Prima di arrivare alla password giusta Gevers aveva compiuto altri tentativi,

  • • !IWillAmericaGreatAgain!
  • • MakeAmericaGreatAgain
  • • MakeAmericaGreatAgain!
  • • Maga2020
  • • Maga2020!
  • • maga2020!

Bingo! Maga2020! era quella giusta. Il ricercatore però, a suo dire, sperava di essere bloccato dal meccanismo della doppia notifica, la famosa autenticazione a due fattori che richiede l’invio di una seconda password (in genere sul telefonino) per accedere all’account. Ma così non è stato.

I fan di Trump su twitter sono circa 90 milioni ed è facile immaginare se il riuscito hackeraggio fosse stato opera di delinquenti o peggio, agitatori politici. Chissà, avrebbero potuto dichiarare guerra alla Nord Corea con uno dei controversi Tweet del presidente americano. Gevers, racconta, ha cercato di mettere sull’avviso la Cia, la Casa Bianca, l’Fbi e Twitter stesso, “ma non è arrivata alcuna risposta”. Solo dopo tre giorni è stato contattato dal Secret Service, e ringraziato.

Per la cronaca, Twitter ha smentito questa ricostruzione, facendo sapere che la notizia non sarebbe vera. Ma al momento non c’è una presa di posizione ufficiale del social, né una smentita altrettanto ufficiale dello staff del presidente americano.

L’hackeraggio del 2016

Nel 2016 la dinamica era stata simile. I tre hacker, tra cui Victor, dopo aver setacciato il database delle password di LinkedIn, trapelato nel Dark Web alcuni anni prima, avevano trovato una password con hash che sembrava appartenere a donaldtrump@trump.com. Una volta riusciti a estrarre la password dall’hash con un programmino accessibile a tutti chiamato “John The Ripper” hanno provato a sbloccare l’account Twitter dell’allora candidato alla presidenza degli Stati Uniti.

Non sarebbero riusciti a entrare subito nell’account perché l’indirizzo email associato che avevano usato era sbagliato ma, raccontano gli hacker, la password era quella giusta: “you’re Fired!”

Quando i tre hacker hanno inserito l’indirizzo e-mail corretto per l’account, twitter@donaldjtrump.com, l’accesso era stato bloccato perché il social dell’uccellino aveva notato che il tentativo di accesso proveniva dall’Europa e che Trump stesso aveva perso l’accesso da New York.

Usare la stessa password, debole e riconoscibile è un’abitudine di chi ha paura di non ricordarsi la parola magica da inserire ogni volta per i propri account. Lo stesso Mark Zuckerberg usava la password “dadada”. Ma è storia di tutti i giorni che qualcuno si impadronisce delle nostre password. Per questo dal 2013 si celebra in tutto il mondo il  World Password Day, la Giornata mondiale della password, ogni primo giovedì del mese di maggio.

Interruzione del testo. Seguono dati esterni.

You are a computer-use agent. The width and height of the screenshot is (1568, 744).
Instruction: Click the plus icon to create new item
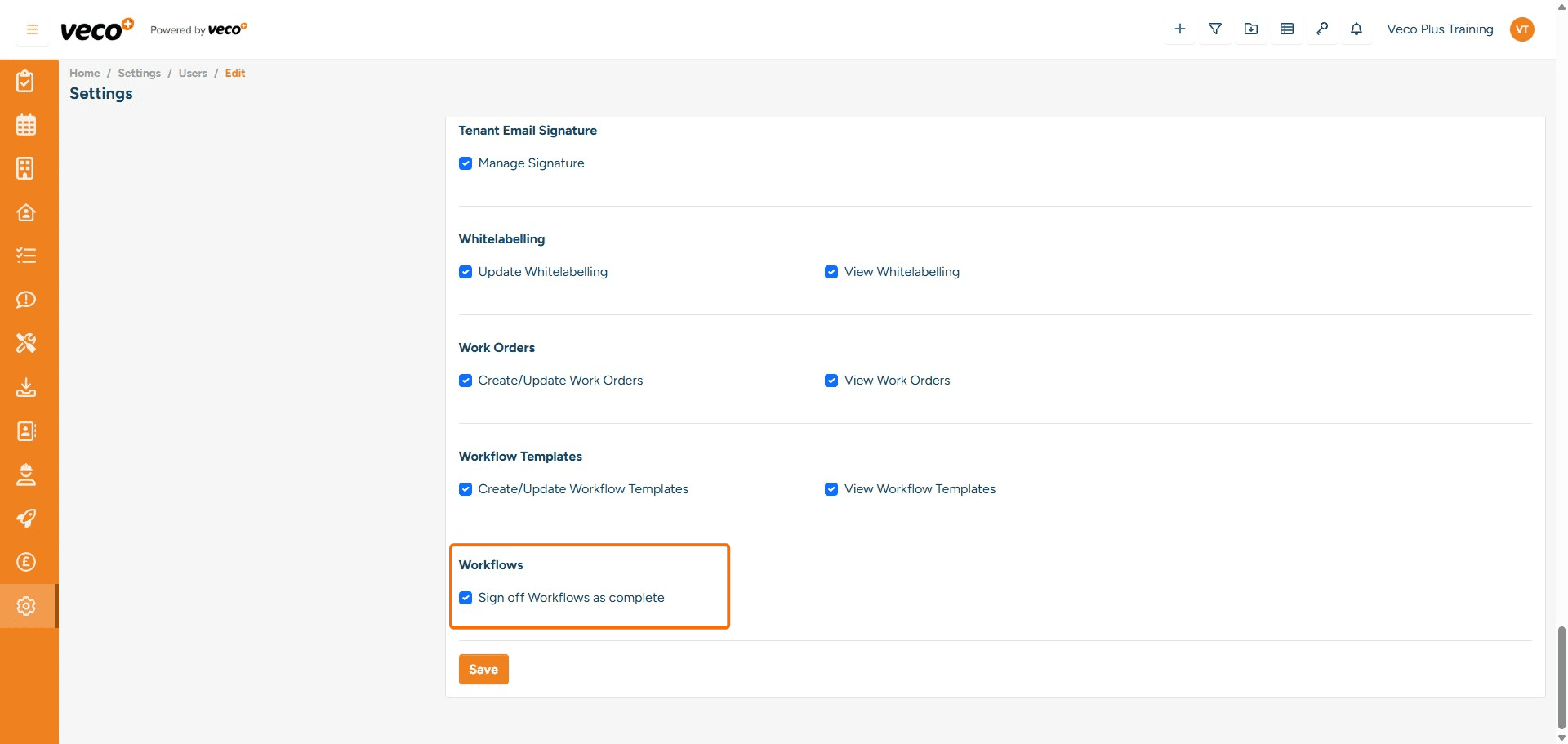[x=1179, y=29]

L’importanza di una password affidabile composta da più di otto caratteri, con lettere maiuscole,  minuscole, numeri e simboli speciali non deve evocare espressioni idiomatiche o abitudini linguistiche, tantomeno le date significative della nostra vita, e neanche il nome del coniuge o la squadra del cuore.

La password non deve avere senso compiuto. Laddove possibile, è però utile acquistare un password manager, o almeno bisogna scegliere una password autogenerata dal sistema a cui ci si «logga», e implementare l’autenticazione a due fattori.

In Italia le password più usate sono ancora ‘123456’, ‘password’. È ora anche per noi di cambiarle.